··· SUPPLIED MATERIAL

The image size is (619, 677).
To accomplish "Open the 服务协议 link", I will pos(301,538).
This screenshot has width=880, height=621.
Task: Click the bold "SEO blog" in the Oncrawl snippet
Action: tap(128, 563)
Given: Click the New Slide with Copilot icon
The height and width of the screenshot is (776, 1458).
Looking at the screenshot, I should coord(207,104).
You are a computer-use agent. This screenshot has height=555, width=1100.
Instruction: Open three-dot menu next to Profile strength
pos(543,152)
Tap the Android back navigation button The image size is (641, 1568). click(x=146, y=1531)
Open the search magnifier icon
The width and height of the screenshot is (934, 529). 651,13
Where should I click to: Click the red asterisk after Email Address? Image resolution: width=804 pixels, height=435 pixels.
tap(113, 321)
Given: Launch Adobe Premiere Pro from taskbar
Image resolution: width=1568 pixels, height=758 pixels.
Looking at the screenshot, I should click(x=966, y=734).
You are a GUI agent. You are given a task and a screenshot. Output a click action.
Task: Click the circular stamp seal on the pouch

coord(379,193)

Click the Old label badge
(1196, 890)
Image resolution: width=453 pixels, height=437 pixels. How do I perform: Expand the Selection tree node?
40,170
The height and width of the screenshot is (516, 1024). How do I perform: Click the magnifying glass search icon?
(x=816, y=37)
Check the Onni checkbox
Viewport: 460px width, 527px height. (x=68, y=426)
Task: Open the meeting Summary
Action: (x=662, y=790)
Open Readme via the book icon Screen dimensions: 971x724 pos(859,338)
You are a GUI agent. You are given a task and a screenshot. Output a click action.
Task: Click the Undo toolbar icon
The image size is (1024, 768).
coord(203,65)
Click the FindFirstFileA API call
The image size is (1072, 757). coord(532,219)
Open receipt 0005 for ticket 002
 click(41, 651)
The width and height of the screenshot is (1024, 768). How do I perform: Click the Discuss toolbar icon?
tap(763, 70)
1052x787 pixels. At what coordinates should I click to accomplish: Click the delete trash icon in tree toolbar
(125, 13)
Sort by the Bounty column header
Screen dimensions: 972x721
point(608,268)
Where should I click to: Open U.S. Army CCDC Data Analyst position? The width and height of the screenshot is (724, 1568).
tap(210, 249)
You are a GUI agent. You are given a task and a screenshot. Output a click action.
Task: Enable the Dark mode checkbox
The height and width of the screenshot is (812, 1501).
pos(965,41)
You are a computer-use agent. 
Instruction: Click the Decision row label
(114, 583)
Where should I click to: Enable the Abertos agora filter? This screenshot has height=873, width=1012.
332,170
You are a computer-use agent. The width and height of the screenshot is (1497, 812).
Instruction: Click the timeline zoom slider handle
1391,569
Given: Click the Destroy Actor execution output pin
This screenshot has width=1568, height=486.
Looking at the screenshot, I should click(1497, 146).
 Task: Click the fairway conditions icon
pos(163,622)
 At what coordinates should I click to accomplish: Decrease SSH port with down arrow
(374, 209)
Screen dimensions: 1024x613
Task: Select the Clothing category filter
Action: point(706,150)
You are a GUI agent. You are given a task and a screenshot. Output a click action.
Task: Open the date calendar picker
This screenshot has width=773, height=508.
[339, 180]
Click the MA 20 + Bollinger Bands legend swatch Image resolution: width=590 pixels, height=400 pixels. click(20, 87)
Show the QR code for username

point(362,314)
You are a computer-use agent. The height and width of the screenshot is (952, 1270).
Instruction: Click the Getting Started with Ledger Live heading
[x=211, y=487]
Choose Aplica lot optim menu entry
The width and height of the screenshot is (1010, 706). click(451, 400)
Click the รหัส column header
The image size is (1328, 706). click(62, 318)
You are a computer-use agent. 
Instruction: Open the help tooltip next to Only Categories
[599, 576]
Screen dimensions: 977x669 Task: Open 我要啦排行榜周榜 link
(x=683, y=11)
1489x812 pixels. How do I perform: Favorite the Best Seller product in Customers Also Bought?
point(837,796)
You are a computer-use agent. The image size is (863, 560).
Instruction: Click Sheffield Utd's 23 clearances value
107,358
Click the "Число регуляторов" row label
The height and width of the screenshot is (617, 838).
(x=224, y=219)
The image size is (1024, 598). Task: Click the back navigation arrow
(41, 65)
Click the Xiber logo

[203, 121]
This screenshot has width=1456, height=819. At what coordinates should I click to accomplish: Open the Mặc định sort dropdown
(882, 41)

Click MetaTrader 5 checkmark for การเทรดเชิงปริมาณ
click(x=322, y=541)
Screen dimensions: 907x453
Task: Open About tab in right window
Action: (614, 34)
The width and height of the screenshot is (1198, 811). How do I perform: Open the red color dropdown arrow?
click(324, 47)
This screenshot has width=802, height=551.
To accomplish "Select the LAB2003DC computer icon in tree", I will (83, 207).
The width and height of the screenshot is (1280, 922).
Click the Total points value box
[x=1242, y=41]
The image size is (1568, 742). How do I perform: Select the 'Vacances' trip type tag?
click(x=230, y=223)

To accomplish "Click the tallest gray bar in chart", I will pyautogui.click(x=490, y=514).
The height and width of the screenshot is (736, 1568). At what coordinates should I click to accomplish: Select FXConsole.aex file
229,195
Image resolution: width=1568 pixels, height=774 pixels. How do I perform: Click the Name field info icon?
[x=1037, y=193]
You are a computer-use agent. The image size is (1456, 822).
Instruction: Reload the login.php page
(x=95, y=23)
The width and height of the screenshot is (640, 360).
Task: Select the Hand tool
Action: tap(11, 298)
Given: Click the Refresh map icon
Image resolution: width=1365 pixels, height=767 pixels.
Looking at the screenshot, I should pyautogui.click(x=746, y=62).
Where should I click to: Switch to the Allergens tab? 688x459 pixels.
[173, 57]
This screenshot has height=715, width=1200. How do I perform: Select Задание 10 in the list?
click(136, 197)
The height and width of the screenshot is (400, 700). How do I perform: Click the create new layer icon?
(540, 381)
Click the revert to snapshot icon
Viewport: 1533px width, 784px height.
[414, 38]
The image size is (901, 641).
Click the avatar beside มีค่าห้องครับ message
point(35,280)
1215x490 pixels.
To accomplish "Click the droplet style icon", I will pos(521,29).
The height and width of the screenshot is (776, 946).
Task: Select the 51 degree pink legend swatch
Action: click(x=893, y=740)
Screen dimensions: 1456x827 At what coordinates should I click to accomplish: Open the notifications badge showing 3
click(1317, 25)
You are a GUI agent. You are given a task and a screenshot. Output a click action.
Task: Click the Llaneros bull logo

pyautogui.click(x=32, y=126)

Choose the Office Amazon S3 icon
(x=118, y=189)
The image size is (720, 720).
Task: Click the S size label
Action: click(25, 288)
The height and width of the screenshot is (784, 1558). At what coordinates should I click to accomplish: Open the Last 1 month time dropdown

······

▶ WHAT TO PRODUCE
Lines in the data that include the word "computer" should all be copied.

▶ SOLUTION
You are a computer-use agent. This screenshot has height=555, width=1100.
You are a computer-use agent. 
You are a computer-use agent. The width and height of the screenshot is (1497, 812).
You are a computer-use agent. The height and width of the screenshot is (952, 1270).
You are a computer-use agent. 
You are a computer-use agent. The image size is (863, 560).
To accomplish "Select the LAB2003DC computer icon in tree", I will (83, 207).
You are a computer-use agent. The image size is (1456, 822).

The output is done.